Brief » When you reach the line containing "Where should I click to: Click the 拆分工序" in the data below, reproduce it and every line that follows, exactly and without additions.

◆ ◆ ◆ ◆ ◆ ◆ ◆

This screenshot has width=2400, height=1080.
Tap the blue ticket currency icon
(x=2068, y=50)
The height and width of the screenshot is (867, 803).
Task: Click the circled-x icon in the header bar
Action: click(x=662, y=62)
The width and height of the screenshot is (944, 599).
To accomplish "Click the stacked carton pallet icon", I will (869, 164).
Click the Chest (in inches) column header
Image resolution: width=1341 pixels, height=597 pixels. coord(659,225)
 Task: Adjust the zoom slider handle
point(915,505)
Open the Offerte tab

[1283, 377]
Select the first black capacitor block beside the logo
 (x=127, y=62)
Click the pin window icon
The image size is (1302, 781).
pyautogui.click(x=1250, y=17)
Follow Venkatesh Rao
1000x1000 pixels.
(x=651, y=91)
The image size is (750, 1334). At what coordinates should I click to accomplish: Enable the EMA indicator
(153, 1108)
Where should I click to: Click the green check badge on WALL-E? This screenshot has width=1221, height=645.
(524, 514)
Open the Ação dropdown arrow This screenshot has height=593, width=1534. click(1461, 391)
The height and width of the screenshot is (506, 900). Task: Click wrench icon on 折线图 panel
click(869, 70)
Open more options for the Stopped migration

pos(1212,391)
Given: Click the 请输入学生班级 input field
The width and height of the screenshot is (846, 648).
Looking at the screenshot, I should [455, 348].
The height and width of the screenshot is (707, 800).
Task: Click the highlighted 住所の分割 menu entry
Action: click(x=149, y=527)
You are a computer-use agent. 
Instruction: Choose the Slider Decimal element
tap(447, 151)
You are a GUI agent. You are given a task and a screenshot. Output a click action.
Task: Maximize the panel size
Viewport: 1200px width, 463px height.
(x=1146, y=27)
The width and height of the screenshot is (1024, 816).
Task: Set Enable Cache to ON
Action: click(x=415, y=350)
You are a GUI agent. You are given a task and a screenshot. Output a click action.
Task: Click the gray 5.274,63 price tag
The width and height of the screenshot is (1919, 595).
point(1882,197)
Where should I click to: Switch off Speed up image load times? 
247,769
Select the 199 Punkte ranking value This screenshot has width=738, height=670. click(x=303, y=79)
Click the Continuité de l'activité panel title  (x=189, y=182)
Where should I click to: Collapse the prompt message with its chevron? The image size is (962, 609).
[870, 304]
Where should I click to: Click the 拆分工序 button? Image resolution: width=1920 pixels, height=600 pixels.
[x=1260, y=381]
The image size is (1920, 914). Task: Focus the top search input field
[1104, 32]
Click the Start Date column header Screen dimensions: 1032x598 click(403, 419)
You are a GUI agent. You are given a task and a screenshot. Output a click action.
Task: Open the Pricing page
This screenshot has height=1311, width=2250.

◆ ◆ ◆ ◆ ◆ ◆ ◆

Response to this task »
Where should I click to: Click the 拆分工序 button? Image resolution: width=1920 pixels, height=600 pixels.
[x=1260, y=381]
The image size is (1920, 914). Task: Focus the top search input field
[1104, 32]
Click the Start Date column header Screen dimensions: 1032x598 click(403, 419)
You are a GUI agent. You are given a task and a screenshot. Output a click action.
Task: Open the Pricing page
This screenshot has height=1311, width=2250.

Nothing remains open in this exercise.